Frankfurter Allgemeine Zeitung - Rezension
Frankfurter Allgemeine Zeitung | Besprechung von 04.09.1998

Leben wird durch Tod erst schön
Leiden als Stilübung: Die Kurzgeschichten von Tobias Wolff

Wer schon immer einmal wissen wollte, was einem Literaturkritiker alles durch den Kopf geht, erhält bei Tobias Wolff die definitive Antwort: "Die Kugel zerschmetterte Anders den Schädel, pflügte sich durch sein Gehirn und trat hinter seinem rechten Ohr wieder aus. Sie verteilte Knochensplitter in der Großhirnrinde, im Balken, in den Basalganglien und im Thalamus." Doch das ist noch nicht das Ende, denn "seit ihrem Eintreten in den Schädel galt auch für die Kugel Hirnzeit", und so kann sich der Literaturpapst, der es sich als zufälliger Zeuge eines Banküberfalls nicht verkneifen konnte, noch die Kommandos der Gangster einer Stilkritik zu unterziehen, "seelenruhig" einer letzten Kindheitserinnerung widmen. Sie faßt das Wesen seines Daseins zusammen: Bereits als junger Spund auf dem Baseballfeld war Anders fasziniert von den Grammatikschnitzern seiner Mitspieler. Der amerikanische Schriftsteller Tobias Wolff (Jahrgang 1945) zählt spätestens seit den autobiographischen Romanen "Das Blaue vom Himmel" und "In der Armee des Pharaos", seinen Vietnam-Erinnerungen, zu den wichtigsten Erzählern seiner Generation. Doch Wolff ist auch ein medaillenverdächtiger Mann für die Kurzstrecke, dessen oft denkbar unspektakuläre Geschichten in beiläufigen Nebensätzen existentielle Dramen beinhalten können. Noch aus dem trübsten Alltagsschlamm wäscht Wolff funkelnde Nuggets der Erkenntnis heraus.

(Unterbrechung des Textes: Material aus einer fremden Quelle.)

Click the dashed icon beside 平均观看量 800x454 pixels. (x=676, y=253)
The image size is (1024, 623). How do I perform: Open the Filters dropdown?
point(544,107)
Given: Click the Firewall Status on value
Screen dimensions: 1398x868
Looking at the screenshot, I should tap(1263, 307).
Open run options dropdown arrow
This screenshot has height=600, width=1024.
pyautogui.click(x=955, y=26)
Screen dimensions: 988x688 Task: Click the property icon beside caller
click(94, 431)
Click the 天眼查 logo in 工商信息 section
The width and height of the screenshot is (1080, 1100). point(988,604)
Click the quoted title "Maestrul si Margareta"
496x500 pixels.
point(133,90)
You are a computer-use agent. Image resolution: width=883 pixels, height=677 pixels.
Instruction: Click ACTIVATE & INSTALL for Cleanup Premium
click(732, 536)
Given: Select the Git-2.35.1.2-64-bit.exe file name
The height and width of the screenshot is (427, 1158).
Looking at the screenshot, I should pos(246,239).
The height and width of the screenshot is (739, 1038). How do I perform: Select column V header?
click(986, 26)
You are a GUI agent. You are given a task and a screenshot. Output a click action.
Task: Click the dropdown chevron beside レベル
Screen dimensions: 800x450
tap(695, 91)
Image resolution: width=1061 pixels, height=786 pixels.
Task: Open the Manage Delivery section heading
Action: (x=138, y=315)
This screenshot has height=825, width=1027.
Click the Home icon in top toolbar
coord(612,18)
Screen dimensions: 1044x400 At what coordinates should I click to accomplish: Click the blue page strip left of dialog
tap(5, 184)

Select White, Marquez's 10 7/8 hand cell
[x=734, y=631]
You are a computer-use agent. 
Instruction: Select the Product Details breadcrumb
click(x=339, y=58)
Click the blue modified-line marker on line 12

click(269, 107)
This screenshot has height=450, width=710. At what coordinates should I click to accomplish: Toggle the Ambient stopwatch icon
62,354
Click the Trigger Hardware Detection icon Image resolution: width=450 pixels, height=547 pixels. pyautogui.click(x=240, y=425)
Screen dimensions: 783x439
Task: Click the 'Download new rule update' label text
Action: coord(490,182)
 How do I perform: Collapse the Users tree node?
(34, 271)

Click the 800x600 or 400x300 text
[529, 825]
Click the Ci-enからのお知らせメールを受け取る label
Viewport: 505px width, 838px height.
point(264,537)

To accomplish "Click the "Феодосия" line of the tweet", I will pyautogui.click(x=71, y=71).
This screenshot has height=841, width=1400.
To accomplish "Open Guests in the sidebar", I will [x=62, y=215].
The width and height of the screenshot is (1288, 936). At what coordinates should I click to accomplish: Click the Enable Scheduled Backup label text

Seine vermeintlich schnoddrig-unbehandelte Sprache ist dabei äußerst kunstvoll kalkuliert und beeindruckt durch die Beherrschung unterschiedlichster Tonfälle. Wolff fällt es buchstäblich kinderleicht, sich in die nichtsahnend-allwissende Perspektive von pubertierenden Jugendlichen oder frühreifen Mädchen hineinzuversetzen. Seine Jugendgeschichten sind oft rückblickend erzählt und nehmen spätere Katastrophen im verkleinernden Spiegel unverbindlichen Spiels vorweg. In "Flieger" beobachtet der Erzähler das schon von vornherein verkorkste Leben seines Freundes, von dem er sich schmerzhaft lösen muß, um nicht in den Bannkreis des Versagens hineingezogen zu werden: "In diesem Scheitern zeigte sich eine Welt, deren Existenz ich erst ahnte, eine Welt, in der keine Wunden heilten und in der sich nichts zum Guten wendete." Es ist nicht der einzige Verrat in diesem Buch, der nur für den Verräter selbst zu erkennen ist.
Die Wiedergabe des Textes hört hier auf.